Stored data entries:
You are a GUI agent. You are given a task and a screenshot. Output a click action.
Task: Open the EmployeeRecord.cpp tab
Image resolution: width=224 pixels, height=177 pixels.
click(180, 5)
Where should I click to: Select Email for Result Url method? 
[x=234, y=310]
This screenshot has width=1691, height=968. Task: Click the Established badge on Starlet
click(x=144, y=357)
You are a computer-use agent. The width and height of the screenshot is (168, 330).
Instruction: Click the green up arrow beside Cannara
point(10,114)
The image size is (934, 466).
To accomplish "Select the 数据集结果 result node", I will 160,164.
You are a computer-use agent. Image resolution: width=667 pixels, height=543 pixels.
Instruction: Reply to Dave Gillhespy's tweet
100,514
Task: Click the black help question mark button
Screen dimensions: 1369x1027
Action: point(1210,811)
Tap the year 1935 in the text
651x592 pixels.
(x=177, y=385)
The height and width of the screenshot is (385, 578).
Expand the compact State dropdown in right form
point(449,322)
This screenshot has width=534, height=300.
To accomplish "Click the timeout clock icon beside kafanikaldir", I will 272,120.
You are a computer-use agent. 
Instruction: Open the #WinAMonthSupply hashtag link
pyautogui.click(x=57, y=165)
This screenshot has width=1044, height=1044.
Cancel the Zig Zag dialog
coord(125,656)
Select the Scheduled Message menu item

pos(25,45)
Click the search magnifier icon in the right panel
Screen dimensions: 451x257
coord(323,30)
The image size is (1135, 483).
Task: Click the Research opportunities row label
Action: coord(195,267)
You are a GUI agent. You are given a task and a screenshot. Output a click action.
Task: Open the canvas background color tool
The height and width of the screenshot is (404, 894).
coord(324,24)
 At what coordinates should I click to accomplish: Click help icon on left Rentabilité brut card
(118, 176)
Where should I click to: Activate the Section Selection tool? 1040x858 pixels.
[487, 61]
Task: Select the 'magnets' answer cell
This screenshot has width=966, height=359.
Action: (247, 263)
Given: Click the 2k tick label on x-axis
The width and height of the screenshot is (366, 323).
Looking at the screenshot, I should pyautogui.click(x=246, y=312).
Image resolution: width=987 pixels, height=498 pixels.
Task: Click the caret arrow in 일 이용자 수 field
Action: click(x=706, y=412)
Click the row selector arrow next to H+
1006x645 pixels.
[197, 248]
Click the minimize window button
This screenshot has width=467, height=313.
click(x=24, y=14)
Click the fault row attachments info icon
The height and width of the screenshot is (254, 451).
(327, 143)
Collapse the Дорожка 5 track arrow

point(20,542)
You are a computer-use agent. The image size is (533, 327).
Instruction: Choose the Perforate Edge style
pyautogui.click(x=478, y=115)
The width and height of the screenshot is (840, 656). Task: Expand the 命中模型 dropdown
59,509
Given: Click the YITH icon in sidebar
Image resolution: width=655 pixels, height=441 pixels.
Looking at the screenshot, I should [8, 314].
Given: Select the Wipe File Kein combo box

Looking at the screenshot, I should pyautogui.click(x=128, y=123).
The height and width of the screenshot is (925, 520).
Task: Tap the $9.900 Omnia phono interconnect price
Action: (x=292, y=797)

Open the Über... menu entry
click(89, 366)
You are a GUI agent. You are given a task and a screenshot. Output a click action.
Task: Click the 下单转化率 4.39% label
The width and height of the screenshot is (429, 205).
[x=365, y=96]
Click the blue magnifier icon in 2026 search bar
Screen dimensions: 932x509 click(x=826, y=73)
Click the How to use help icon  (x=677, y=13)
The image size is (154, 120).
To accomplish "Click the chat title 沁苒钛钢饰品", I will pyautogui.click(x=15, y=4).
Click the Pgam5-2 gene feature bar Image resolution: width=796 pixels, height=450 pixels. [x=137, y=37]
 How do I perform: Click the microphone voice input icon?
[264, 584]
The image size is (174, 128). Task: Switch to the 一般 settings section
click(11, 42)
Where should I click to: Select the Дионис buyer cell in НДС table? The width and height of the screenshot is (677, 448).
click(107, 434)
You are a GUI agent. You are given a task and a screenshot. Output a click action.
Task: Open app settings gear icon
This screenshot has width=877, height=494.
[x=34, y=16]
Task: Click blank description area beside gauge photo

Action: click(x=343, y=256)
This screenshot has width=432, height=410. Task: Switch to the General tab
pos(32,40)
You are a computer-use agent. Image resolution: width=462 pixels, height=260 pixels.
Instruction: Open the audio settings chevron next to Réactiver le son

ACTIVITY ->
Find the word "will" in the records. Copy every line it appears in.

ANSWER SECTION ->
To accomplish "Select the 数据集结果 result node", I will 160,164.
To accomplish "Click the timeout clock icon beside kafanikaldir", I will 272,120.
To accomplish "Click the chat title 沁苒钛钢饰品", I will pyautogui.click(x=15, y=4).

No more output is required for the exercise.